I was unable to hold myself together enough to speak. Had I spoken, I would have talked about ties.
I’ve been thinking a lot about ties lately (I do mean neck ties). During my dad’s time as both a pastor and an engineer, he wore a lot of ties. I remember as a little girl I used to love looking through my dad’s ties. For Father’s Day one year, my sister and I took this fabric that was green and white checked with big lady bugs on it and sewed it onto an old tie that my dad had. He wore it to church that Father’s Day Sunday, and almost every Father’s Day after. He even wore it on Father’s Days after we grew up and moved out. I wish that one of those years we had taken a picture of dad in his Father’s Day tie.
One Sunday, when I was in middle school, dad was preaching and had gotten extremely animated about one of his main points. His tie had turned backwards so that the tail and tag were facing out. Our family discretely motioned for him to fix his tie. Those motions must not have been clear enough, because he smoothed his tie instead of flipping it back over. By the end of his sermon, his backward-facing tie was laying very nice and straight.
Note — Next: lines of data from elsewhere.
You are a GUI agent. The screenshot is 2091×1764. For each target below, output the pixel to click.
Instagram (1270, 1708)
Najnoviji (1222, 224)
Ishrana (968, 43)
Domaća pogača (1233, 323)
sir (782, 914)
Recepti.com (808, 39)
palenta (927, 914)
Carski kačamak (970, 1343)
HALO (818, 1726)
While I was growing up, dad had expressed several times how cool he thought it would be to own a real bow tie and tie it himself. For his 50th birthday this year, I wanted to get him something special. So I bought him a very classy black bow tie and looked up the instructions on how to tie one for him on YouTube. A week or so after his birthday, I received an email from my dad with several in-progress photos of him tying the bow tie. One of my cousins shared on Facebook recently that he remembered my dad as a man who when he wanted to do something, he learned how. That was how dad was with the bow tie (and many other things in his life).
Dad went to a great deal of trouble to tie that bow tie and wear it when he walked me down the aisle and when he danced with me at my wedding.
It’s the little stuff that sticks with you, the stuff that can’t be captured in an obituary.